Research is increasingly driven by large-scale data. Yet, generating data at high-throughput sometimes carries negative connotations, as reflected in this quote from Sydney Brenner:
“Low input, high throughput, no output science”
Indeed, high-throughput data collection has sometimes been associated with poor experimental design and data quality. Sometimes, the problem is that treatment groups coincide with analysis batches, which makes it impossible to distinguish between biological effects and technological artifacts (batch effects). Another common problem is that high-throughput data often focus on what can be easily measured at high-throughput rather that what should be measured to answer scientific questions. Thus, high data volumes are accumulated even though the data are not the most direct and useful measurement for the investigated questions. A further problem is the fact that sometimes large numbers of assays make it difficult to evaluate the quality of individual assays. A related problem is that optimizing for high-throughput may directly undermine other important aspects of the data. For example, increasing the number of single cells analyzed by RNA-seq may decrease the copies of transcripts sampled per single cell.
Despite these problems, large volumes of data generated by high-throughput omics may support the publication of the results in influential journals. Sometimes, the above problems manifest in incorrect inferences that create confusion and take years to sort out. Such flawed inferences shape a negative connotation of high-throughput methods.

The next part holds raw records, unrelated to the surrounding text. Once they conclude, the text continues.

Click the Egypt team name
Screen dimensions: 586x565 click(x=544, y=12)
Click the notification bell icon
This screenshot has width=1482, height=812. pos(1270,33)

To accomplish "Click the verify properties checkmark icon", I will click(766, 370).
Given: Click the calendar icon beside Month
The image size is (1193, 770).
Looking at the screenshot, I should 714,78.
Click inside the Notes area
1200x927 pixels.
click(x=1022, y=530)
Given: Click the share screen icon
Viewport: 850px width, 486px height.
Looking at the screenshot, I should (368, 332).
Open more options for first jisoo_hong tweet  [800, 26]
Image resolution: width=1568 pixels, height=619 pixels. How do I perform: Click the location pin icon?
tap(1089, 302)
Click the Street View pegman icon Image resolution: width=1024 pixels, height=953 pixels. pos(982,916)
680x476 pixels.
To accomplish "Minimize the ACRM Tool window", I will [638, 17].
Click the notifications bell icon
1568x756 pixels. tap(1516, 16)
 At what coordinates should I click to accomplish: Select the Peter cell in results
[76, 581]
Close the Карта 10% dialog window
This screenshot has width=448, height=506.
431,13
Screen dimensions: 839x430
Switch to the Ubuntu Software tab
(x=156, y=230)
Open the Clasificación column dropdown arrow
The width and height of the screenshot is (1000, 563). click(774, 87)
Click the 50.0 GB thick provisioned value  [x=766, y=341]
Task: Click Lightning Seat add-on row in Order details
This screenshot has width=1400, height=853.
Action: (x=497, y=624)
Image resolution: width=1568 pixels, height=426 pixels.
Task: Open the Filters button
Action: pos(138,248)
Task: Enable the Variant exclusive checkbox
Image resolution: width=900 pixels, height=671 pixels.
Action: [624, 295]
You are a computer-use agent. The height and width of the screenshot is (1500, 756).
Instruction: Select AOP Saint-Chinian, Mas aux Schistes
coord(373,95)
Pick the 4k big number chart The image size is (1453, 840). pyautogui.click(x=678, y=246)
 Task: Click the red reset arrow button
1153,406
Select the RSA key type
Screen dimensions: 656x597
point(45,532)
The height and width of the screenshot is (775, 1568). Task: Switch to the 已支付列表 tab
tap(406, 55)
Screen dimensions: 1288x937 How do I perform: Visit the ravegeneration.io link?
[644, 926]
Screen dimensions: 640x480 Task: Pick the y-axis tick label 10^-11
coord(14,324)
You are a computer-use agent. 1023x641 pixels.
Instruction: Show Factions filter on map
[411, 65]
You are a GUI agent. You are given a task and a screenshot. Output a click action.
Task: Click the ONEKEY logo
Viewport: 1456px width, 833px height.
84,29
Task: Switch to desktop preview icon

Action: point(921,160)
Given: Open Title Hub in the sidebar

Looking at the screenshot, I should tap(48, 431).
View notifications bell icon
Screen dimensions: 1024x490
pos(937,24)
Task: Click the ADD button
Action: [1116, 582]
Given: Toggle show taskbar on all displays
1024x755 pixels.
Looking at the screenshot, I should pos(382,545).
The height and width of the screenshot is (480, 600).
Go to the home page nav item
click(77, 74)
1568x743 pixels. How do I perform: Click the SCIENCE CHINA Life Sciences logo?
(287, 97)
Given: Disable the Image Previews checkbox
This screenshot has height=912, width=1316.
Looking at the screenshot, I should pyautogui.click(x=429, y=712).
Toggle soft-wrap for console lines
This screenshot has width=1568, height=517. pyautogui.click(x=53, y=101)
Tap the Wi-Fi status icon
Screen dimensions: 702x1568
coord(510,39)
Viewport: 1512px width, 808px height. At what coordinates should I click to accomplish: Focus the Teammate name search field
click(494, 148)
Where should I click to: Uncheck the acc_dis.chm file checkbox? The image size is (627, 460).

While the problems described above happen, they are not inevitable. They are not fundamentally inherent to every high-throughput measurement. For example, a high-throughput measurement is not necessarily indirect. Analysis batches can and often are randomized with respect to biological treatments. The accuracy and depth of single-cell analysis can be preserved while increasing the throughput, i.e., number of single cells analyzed per unit time and cost. Furthermore, high-throughput methods may facilitate the development of standardized and systematic analytical workflow that substantially improves data quality.
A way forward
How to avoid the bad and take advantage of the good? I think a key ingredient is suggested by the Brenner quote. We should modify ‘Low input’ to ‘High input’, which hopefully modifies the rest of the quote as well to:
“High input, high throughput, high output science”
What I mean here by high input is high intellectual input. I mean starting with a solid experimental design, compelling questions, and measurements that are worth doing, not only easy to do at high throughput.
I think high-throughput has much to offer if imbedded in well-motivated research focused on thoughtful scientific questions, not merely on maximizing data volumes.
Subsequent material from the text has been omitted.